Cuyultitán, en La Paz, es uno de los municipios en los que es más venerado este santo popular.

David Ernesto Pérez/ Zaída Romero
Foto D1/David Ernesto Pérez
Foto D1/David Ernesto Pérez

Fue a mediados de 2020, en plena cuarentena. El hermano Will Torres estaba en el templo en sus faenas rutinarias. En la entrada vio estacionarse un pick-up blanco en cuya cama había una silla de plástico y sentada en ella una mujer joven amarrada de pies y manos. Con gestos de las manos los hombres que la custodiaban le pidieron acercarse. Llegó y les pidió que la soltaran. Se negaron porque les había costado amarrarla. ¡Fue casi imposible para ocho hombres! Insistió pero solo aceptaron soltarla de las manos. Se acercó despacio. Se vieron mutuamente a los ojos.

— ¿Querés ser sanada? —contó Will Torres que le preguntó a la mujer.

— Sí.

— ¿De verdad?

— Sí.

Dio un paso para subirse a la cama del vehículo pero ella, atada de los pies a la silla, saltó por los aires encima de todos.

“Lo negativo se disgustó al sentir mi fuerza”, recordó Torres.
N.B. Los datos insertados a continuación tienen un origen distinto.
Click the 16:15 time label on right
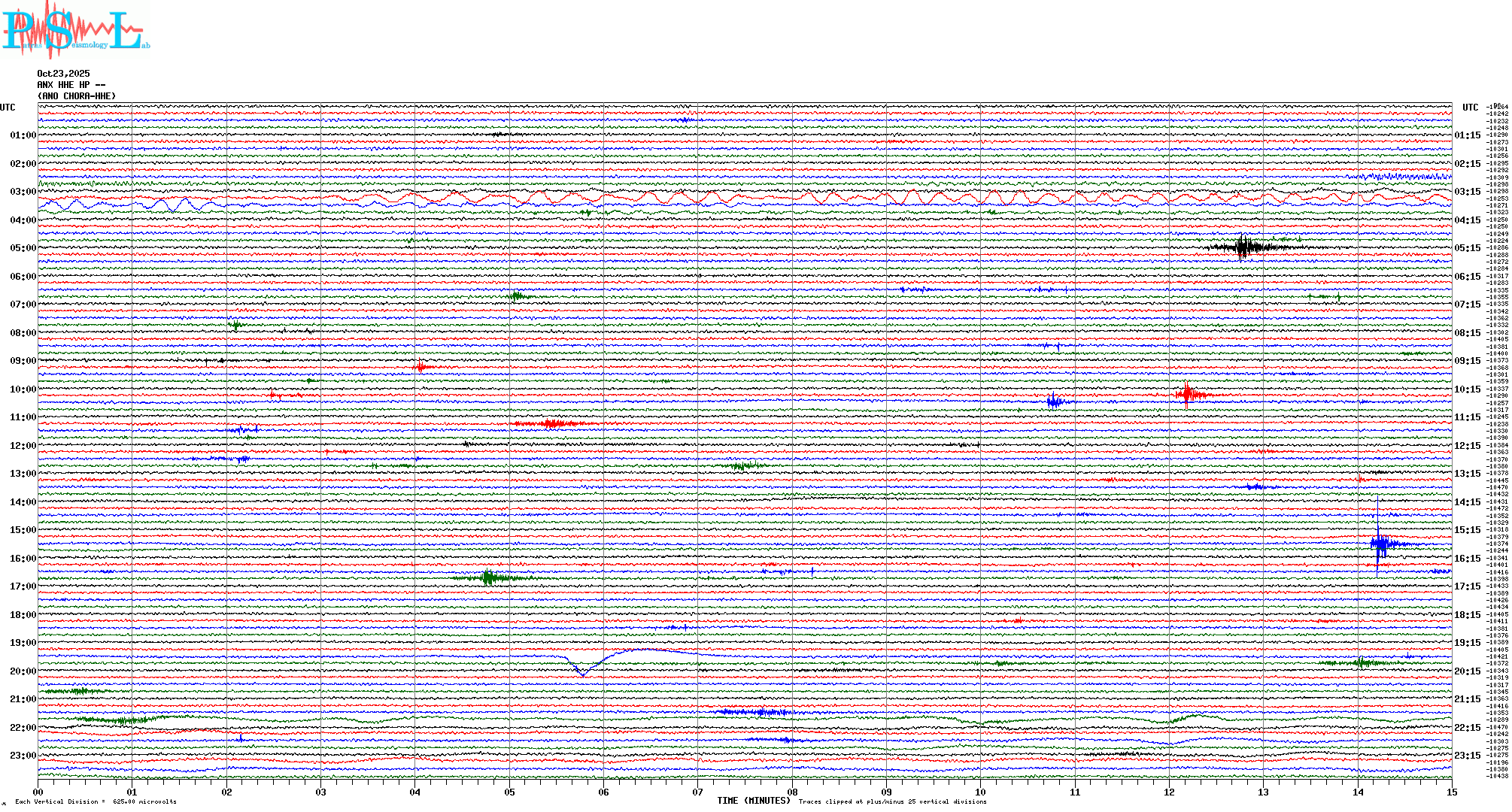 (1467, 559)
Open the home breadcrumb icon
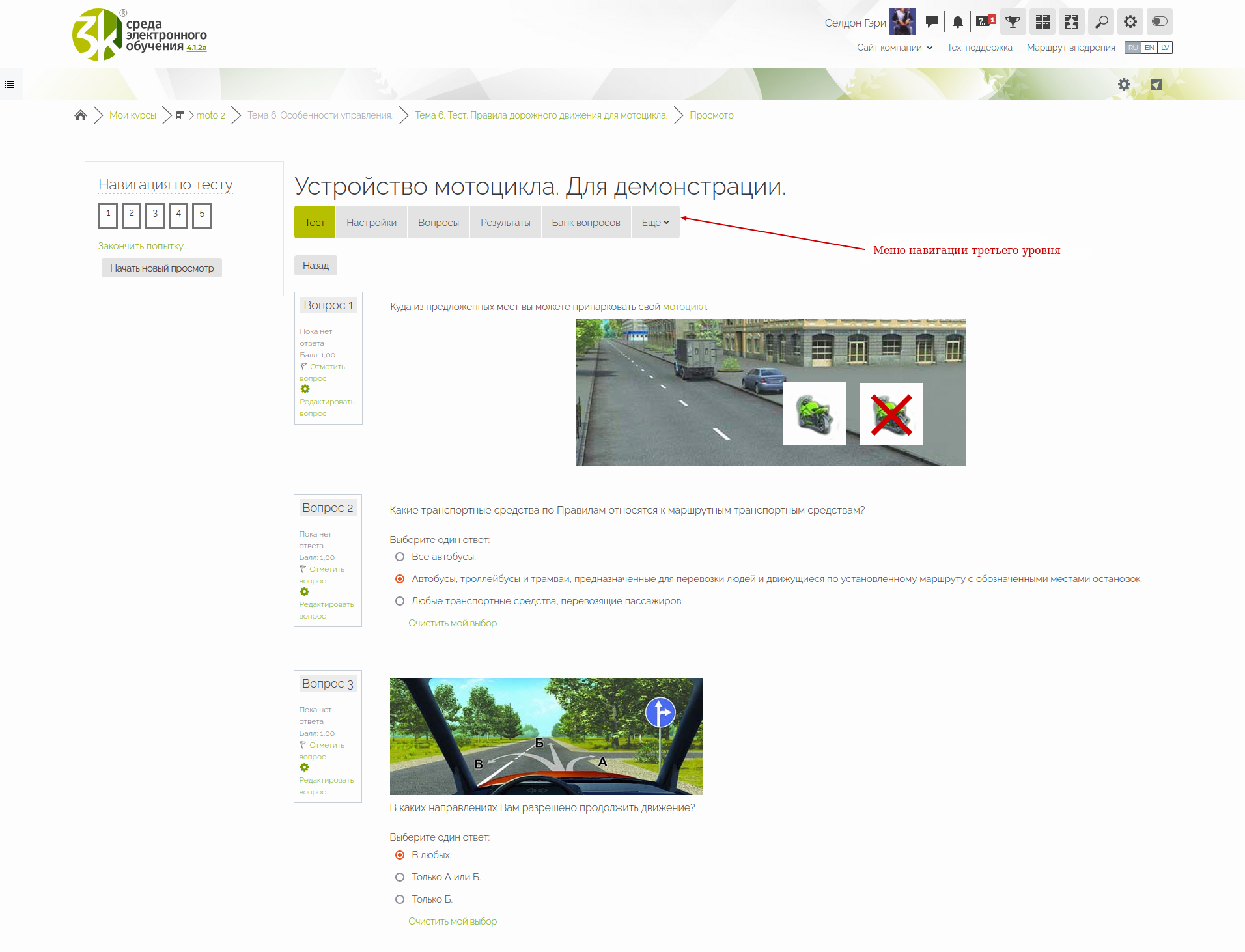This screenshot has height=952, width=1245. coord(81,115)
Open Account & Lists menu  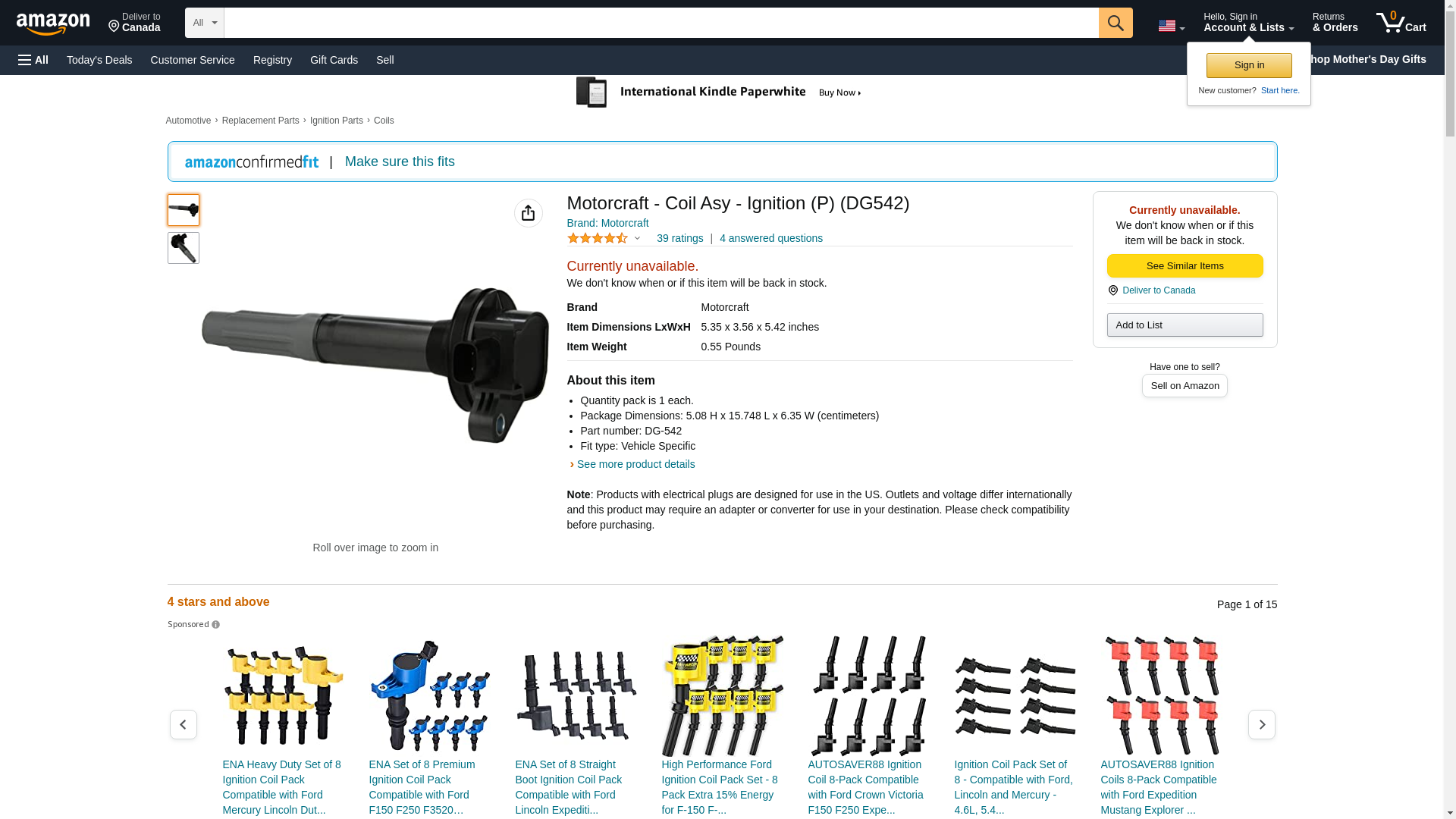click(x=1248, y=22)

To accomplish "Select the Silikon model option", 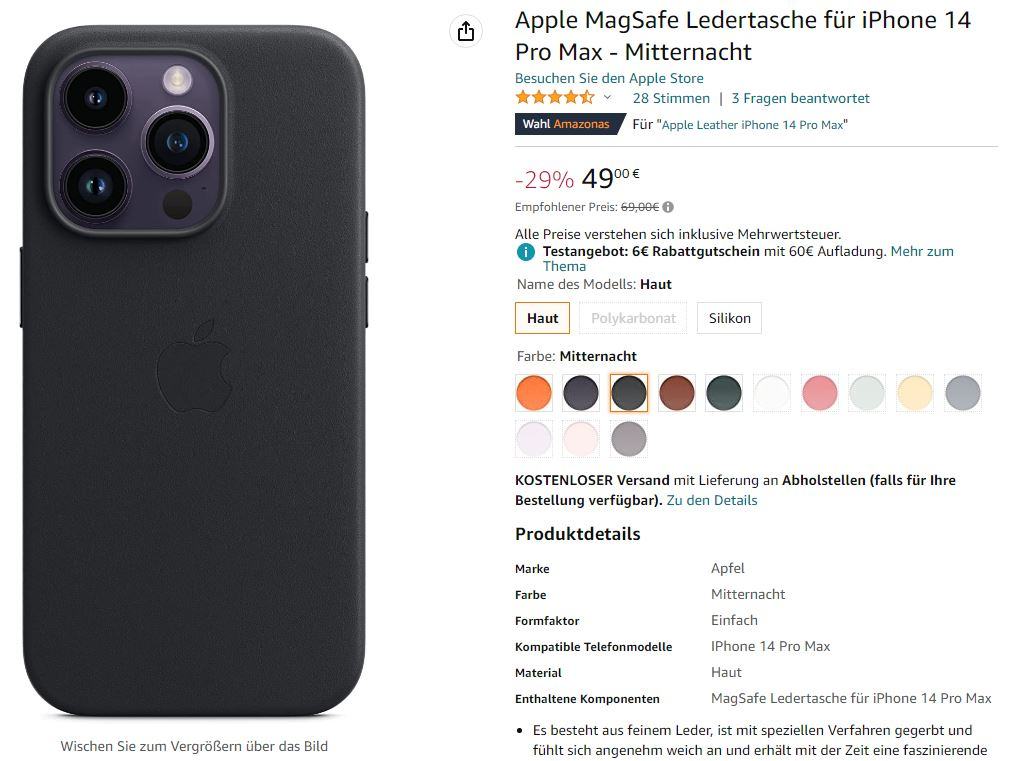I will (729, 318).
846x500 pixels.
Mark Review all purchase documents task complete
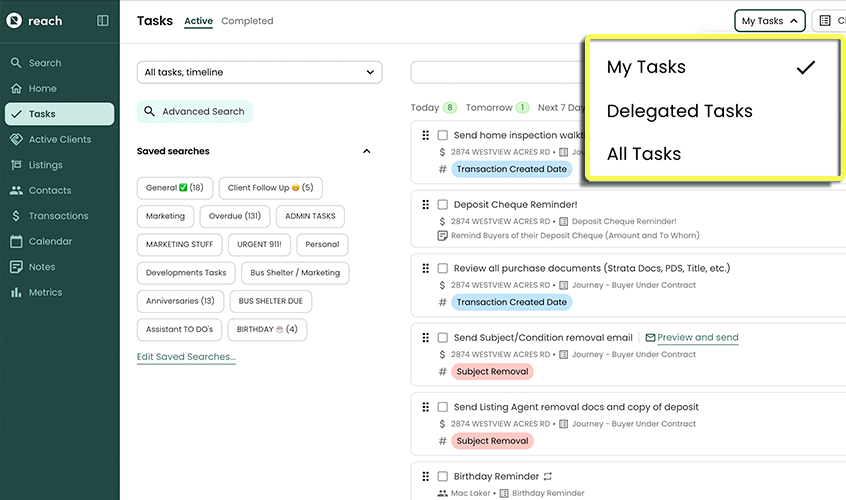(443, 268)
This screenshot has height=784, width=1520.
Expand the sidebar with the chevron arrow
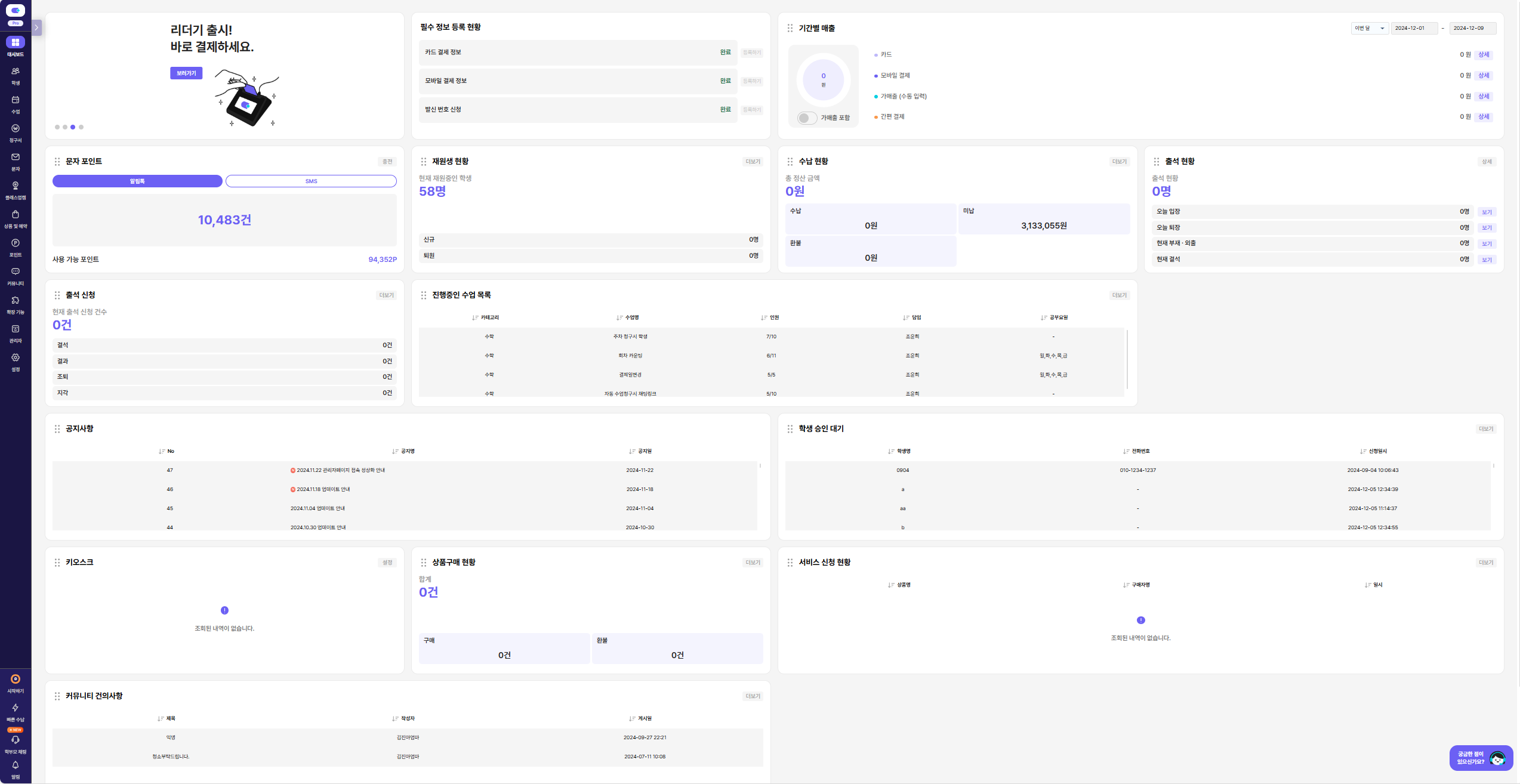pos(36,27)
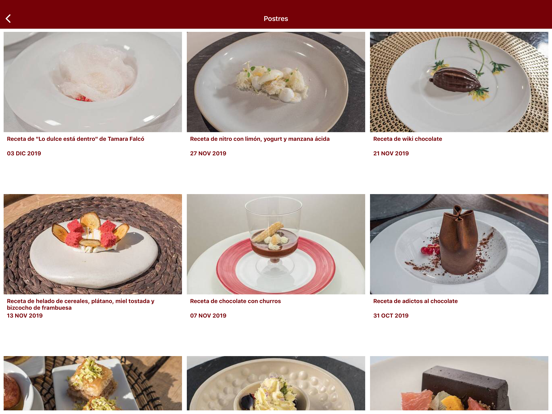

Entre todos volvieron a sujetarla y la llevaron a la fuerza al templo. Él oró. Ella se retorcía, se revolcaba en el piso. La sostuvo y siguió hasta que el ser negativo que la había poseído terminó debilitado. Con las hierbas de las que disponía en ese momento le hizo una limpia. Después llevó las hojas al patio y las quemó. Brotaba mucho humo, mucho humo, según su narración.

“El fuego es liberación”, dijo.

La víctima había recibido un daño de amor. Pero se recuperó por completo.

El hermano Will Torres regenta el templo Fe en la Paz dedicado a San Simón o hermano Simón, ubicado en el centro de Cuyultitán, en La Paz.

Torres es hijo adoptivo del fallecido hermano René Escalante.

El historiador Antonio García Espada, en el artículo Los cumpleaños de San Simón. Etnografías salvadoreñas, contó que René Escalante fundó el templo a finales de los años 80 y, además, fue uno de los fundadores de la Unión de Espiritistas Salvadoreños.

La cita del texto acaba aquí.